Google’s First 1000 Results


Remember, PageRank alone cannot get you high rankings. We’ve mentioned before that PageRank is a multiplier; so if your score for all other factors is 0 and your PageRank is twenty billion, then you still score 0 (last in the results). This is not to say PageRank is worthless, but there is some confusion over when
PageRank is useful and when it is not. This leads to many misinterpretations of its worth. The only way to clear up these misinterpretations is to point out when PageRank is not worthwhile.

If you perform any broad search on Google, it will appear as if you've found several thousand results. However, you can only view the first 1000 of them.
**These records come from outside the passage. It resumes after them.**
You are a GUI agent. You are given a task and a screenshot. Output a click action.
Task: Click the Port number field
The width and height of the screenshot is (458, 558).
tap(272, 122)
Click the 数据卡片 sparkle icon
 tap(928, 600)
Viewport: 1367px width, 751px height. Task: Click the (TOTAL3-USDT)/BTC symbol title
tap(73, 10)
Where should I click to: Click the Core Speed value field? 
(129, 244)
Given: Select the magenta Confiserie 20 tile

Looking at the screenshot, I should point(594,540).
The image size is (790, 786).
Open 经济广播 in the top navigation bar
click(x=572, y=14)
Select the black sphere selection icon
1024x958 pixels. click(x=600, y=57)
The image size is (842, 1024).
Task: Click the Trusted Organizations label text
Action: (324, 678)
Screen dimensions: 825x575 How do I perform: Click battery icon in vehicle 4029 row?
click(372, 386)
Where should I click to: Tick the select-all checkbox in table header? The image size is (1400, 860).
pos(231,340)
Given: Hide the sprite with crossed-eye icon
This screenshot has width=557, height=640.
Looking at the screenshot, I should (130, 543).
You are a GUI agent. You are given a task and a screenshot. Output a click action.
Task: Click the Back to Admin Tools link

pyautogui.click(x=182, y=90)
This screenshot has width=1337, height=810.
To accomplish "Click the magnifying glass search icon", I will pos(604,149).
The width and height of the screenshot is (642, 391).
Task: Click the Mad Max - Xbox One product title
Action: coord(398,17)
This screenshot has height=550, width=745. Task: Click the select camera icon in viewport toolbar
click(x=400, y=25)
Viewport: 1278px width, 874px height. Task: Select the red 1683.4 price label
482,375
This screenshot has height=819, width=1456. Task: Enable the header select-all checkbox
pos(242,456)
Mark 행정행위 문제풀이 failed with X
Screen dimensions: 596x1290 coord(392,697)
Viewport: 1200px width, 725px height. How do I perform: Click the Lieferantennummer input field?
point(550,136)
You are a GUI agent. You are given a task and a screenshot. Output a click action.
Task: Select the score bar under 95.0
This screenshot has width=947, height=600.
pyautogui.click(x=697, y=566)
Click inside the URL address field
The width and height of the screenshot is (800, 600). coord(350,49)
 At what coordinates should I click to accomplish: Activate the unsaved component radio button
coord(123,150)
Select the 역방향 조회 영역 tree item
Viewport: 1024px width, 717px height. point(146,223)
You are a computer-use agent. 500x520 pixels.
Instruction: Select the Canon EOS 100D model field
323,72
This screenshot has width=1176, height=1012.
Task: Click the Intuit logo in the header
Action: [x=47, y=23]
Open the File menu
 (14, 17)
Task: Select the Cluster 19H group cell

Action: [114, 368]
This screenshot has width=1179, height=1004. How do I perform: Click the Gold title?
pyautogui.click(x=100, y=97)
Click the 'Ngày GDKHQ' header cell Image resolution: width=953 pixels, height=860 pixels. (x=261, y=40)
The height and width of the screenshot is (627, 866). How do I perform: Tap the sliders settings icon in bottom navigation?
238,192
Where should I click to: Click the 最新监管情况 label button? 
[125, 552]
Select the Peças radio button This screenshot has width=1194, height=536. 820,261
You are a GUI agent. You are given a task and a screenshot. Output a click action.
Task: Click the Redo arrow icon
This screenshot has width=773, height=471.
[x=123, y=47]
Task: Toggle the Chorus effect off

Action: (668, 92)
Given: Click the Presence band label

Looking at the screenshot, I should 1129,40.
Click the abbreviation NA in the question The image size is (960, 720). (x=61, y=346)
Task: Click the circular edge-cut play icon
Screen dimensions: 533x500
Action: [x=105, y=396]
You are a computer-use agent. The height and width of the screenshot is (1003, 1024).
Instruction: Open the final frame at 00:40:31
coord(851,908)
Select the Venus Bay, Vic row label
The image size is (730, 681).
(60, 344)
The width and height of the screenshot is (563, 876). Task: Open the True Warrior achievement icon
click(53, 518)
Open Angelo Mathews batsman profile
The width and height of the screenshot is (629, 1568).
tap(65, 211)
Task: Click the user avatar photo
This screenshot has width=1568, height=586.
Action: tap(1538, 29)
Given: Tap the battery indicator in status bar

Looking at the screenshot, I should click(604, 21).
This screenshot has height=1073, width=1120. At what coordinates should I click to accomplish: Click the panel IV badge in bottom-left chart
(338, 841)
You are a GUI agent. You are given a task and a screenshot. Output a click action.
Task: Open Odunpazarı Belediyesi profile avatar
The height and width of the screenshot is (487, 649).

Understanding why this is so, explains why you should always concentrate on “on the page” factors and anchor text first, and PageRank last. Assume that you perform a search on Google and it returns 200,000 results. If we were to calculate every factor for each 200,000 pages – do you think it would really take just 0.34 seconds to search? The answer to speeding up the search is to get a subset of documents that are most likely to be related to the query. This subset of documents needs to be larger than the number of search results. For example, let’s say that number is 2000. What the search engine does is query the whole database using 2 or 3 factors, finding the 2000 documents that rank highest for them. (Remember, there were 200,000 possible documents, and that’s the number that actually gets shown). Then the engine applies all the
factors to those 2000 and ranks them accordingly. Because there’s a drop in the quality of the results (not the pages) at the bottom of this subset, the engine just shows the first 1000. PageRank is almost certainly not one of those factors.

Notice how before, we highlighted the word “related,” in creating the subset of 2000 pages. The search engine is looking for pages that are on-topic. If we included PageRank in that list we’d get a lot of high PageRank pages with topics that are only slightly related (because of the second factor), but that’s not what
we want.

Why this is critical:

You must do enough "on the page" work and/or anchor text work to get into that subset of 2000 pages for your chosen key phrase, otherwise your high PageRank will be completely in vain. PageRank means nothing if you do not have enough ranking from other factors to make it into the first subset.